9.3 How to Create Countertraction

The main reason ESD is difficult is that we have no direct countertraction, unlike in surgical procedures. However, the use of gravity and the attached cap are often very effective to create countertraction. Especially in colorectal cases, you can use gravity by changing the position of the patient. Several other relatively easy methods have been developed. They are the “clip and line method” [8] (Fig. 9.1a– c), the “S-O (Sakamoto and Osada) clip method” [9] (Fig. 9.2a, b), the “clip flap method” [10] (Fig. 9.3), and the “pocket creation method” [11]. The former three methods use clips and the last one is a newly developed strategy for ESD. The clip and line method is useful for esophageal, and sometimes gastric, ESD; you can achieve good tension and visibility of the submucosal layer by pulling back the string slightly. The S-O clip method uses a rubber strip or spring and is useful for colorectal lesions. The clip flap method is a relatively easy but helpful approach where an endoclip is substituted for the initial mucosal flap. The dissection may then become easier if traction can be achieved by going under the lesion. In addition, good traction can be achieved using the clip flap method if the submucosa is only slightly dissected.
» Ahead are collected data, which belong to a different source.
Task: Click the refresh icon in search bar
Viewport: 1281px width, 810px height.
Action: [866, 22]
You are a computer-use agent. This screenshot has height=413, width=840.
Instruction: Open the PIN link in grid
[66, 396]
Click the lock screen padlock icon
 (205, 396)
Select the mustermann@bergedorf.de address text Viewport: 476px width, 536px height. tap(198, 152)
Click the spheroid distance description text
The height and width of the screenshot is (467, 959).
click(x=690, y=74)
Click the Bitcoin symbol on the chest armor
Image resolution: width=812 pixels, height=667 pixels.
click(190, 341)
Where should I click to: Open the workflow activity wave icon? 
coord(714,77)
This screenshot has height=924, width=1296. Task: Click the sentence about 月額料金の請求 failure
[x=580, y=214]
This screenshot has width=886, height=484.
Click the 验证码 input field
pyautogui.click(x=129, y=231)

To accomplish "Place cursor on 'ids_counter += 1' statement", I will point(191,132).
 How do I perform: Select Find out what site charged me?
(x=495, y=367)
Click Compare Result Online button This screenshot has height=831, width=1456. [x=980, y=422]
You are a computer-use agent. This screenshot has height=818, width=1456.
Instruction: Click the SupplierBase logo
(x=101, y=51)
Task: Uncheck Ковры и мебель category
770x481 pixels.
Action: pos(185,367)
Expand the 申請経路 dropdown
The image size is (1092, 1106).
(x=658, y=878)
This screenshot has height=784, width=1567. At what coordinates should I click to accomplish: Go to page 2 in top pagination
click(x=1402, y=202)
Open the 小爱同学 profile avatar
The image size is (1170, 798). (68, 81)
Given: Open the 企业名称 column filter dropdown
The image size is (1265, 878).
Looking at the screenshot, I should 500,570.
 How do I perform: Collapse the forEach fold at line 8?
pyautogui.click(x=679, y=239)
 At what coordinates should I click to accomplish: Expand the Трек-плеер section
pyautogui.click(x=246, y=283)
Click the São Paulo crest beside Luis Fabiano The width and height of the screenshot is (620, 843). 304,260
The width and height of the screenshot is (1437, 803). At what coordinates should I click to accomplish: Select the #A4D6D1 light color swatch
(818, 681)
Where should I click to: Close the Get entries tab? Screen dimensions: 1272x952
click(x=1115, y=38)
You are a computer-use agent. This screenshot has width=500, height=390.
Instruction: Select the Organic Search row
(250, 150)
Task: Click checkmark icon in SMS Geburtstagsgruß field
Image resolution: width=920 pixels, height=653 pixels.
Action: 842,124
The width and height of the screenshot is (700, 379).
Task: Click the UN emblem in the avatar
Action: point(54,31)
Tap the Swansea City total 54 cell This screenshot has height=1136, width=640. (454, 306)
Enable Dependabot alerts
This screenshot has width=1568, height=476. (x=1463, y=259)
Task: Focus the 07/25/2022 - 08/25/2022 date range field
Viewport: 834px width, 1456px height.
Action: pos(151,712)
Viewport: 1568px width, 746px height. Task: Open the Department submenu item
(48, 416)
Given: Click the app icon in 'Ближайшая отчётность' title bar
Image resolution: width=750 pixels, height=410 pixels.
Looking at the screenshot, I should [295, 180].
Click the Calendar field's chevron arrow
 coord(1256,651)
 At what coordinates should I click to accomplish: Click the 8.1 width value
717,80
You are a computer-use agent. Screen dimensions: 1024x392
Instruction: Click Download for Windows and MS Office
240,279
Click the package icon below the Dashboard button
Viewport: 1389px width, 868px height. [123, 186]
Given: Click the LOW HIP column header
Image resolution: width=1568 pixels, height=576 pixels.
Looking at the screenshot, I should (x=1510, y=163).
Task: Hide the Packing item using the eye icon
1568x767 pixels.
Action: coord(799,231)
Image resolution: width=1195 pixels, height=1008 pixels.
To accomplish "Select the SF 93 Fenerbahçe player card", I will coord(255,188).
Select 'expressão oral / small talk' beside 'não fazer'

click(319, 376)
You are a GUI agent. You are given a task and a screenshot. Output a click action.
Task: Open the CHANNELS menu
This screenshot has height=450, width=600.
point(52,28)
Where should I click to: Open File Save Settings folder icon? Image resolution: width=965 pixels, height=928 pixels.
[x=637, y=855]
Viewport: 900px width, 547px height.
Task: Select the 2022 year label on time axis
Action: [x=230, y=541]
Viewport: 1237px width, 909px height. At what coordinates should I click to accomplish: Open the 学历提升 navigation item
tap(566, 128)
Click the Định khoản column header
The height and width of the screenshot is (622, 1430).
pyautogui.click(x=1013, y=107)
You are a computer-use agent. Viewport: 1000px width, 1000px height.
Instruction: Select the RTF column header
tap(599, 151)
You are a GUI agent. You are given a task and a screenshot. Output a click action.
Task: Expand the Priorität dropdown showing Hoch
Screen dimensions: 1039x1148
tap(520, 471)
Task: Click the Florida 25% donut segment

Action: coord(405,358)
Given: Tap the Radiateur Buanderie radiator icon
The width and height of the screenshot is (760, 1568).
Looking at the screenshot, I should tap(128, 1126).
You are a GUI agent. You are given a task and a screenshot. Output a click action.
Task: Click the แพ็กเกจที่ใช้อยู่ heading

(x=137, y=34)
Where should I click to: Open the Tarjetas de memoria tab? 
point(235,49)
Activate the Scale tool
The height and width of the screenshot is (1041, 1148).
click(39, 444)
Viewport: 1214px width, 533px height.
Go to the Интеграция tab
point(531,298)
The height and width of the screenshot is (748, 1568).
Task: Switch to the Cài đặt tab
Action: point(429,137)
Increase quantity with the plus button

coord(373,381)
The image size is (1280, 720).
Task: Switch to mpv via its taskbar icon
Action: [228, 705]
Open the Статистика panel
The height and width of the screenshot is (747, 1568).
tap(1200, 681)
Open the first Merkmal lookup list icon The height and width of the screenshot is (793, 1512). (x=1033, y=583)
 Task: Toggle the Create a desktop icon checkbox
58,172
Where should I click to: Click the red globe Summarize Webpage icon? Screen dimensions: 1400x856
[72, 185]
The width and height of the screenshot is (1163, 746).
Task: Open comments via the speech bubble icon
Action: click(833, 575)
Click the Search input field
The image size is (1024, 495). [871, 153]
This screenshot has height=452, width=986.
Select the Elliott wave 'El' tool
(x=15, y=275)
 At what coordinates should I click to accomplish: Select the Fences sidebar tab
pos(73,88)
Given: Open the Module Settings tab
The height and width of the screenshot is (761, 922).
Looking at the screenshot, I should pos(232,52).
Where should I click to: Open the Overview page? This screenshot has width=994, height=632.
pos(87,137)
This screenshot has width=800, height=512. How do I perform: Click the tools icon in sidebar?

The pocket creation method is a novel strategy for colorectal ESD. It can provide traction and maintain the lifting created from the fluid injection for a longer period.

Fig. 9.1
figure 1

(a) Schematic diagram of the clip and line method. (b, c) Good countertraction was made in esophageal ESD using the clip and line method

Fig. 9.2
figure 2

(a) Schematic diagram of the S-O clip method. (b) Countertraction was made in colonic ESD by using clips and rubber band

Fig. 9.3
figure 3

Schematic diagram of the clip flap method. A clip is substituted for the initial mucosal flap

Conclusion

Many new devices and strategies have been developed, and while we have a long way to go before we have mastered ESD, applying these methods will make ESD procedures safer and easier.